Im Burgenland-Duell der 20. Runde der II. Liga Nord setzte sich der FC Winden beim ASV Steinbrunn mit 3:1 durch. Bei schwierigen, windanfälligen Platzverhältnissen sprach Co-Trainer Markus Huszar von einem verdienten Auswärtssieg und hob das 2:0 vor der Pause als Knackpunkt hervor. Nach Treffern von Filip Kusalik, Izudin Mandalovic und David Kondrlik reichte den Hausherren der späte Anschluss von Gabor Wollner nur noch zur Ergebniskosmetik.

Foto: Harald Dostal/fodo.media
In einem Spiel, das vom Wind und heiklen Bodenverhältnissen geprägt war, taten sich beide Seiten anfangs schwer, klare Aktionen aufzuziehen.
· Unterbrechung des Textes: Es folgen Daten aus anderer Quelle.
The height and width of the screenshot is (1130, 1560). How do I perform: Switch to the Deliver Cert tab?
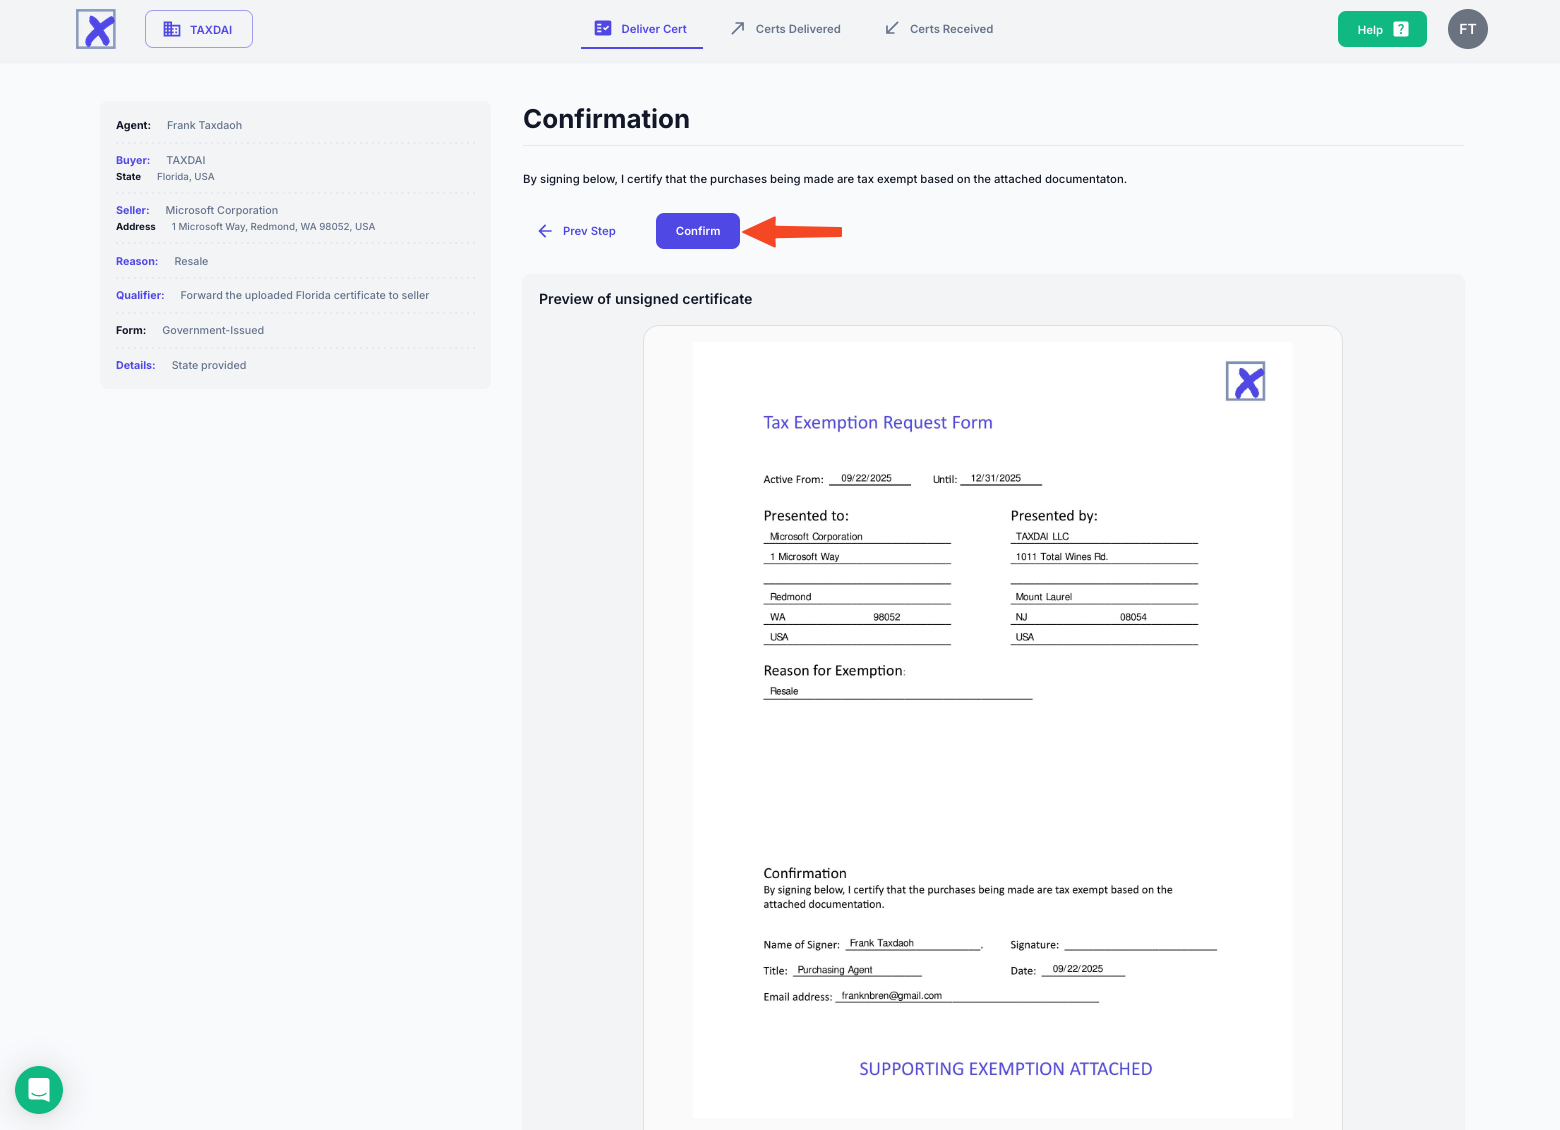pyautogui.click(x=653, y=29)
Winden setzte nach 24 Minuten das erste Ausrufezeichen: Filip Kusalik stellte auf 0:1 und brachte die Gäste in Front. Kurz darauf fiel in Minute 35 das Tor, das die Richtung vorgab: Izudin Mandalovic erhöhte auf 0:2. Für Markus Huszar war genau dieser Moment der Schlüssel: "Entscheidend war das 2:0 kurz vor der Pause durch Mandalovic." Der Co-Trainer ordnete die Szene so ein: "Das Tor hätte viel früher fallen müssen, aber Gott sei Dank ist es für uns positiv ausgegangen und Mandalovic konnte zum 2:0 einschießen." Mit der 0:2-Pausenführung im Rücken hatte Winden eine schwierige erste Halbzeit gemeistert.
Nach dem Seitenwechsel blieb die Partie aufgrund der Bedingungen anspruchsvoll, doch die Gäste blieben konzentriert und warteten geduldig auf ihre Chance. In Minute 63 nutzte David Kondrlik den nächsten guten Moment und stellte auf 0:3 – der Treffer, der den Auswärtssieg endgültig absicherte. Steinbrunn gab sich nicht auf und kam in der Nachspielzeit durch Gabor Wollner zum 1:3 (92.). Mehr ließen die Windener aber nicht zu. Huszar führte den souveränen Auftritt vor allem auf den Willen zurück: "Der Wille, unbedingt diese drei Punkte einzufahren." Genau dieser Wille, so sein Eindruck, trug die Mannschaft durch die heiklen Phasen.
Bei allem Jubel fand Markus Huszar auch Worte für den Gegner. "Sehr engagiert, sehr couragiert", sagte er über Steinbrunn, schob aber nach: "Leider kommt dieser Auftritt wahrscheinlich zu spät für die II. Liga Nord." Ein Blick auf die Zahlen unterstreicht die Einschätzung: Nach 20 Runden hält Winden bei 26 Punkten und rangiert auf Platz 10, während Steinbrunn mit 8 Zählern am Tabellenende steht (Rang 14). Gerade deshalb war der Dreier für die Gäste so wichtig, um im unteren Mittelfeld weiter Luft zu bekommen und Ruhe in die Woche mitzunehmen.
Für Diskussionen sorgte an diesem Nachmittag wenig. Auch das passte ins Bild eines souveränen Auswärtsauftritts. "Das Schiedsrichterteam war ganz okay. Keine nennenswerten Fehlentscheidungen", bilanzierte Huszar nüchtern. Zuvor hatte er die Partie so zusammengefasst: "Ein schwieriges Spiel, schwierige Platzverhältnisse, sehr windanfällig. FC Winden ging verdient als Sieger vom Platz." Unterm Strich stehen ein 3:1, alle drei Punkte und die Gewissheit, dass die Mannschaft in einer zähen Partie cool geblieben ist.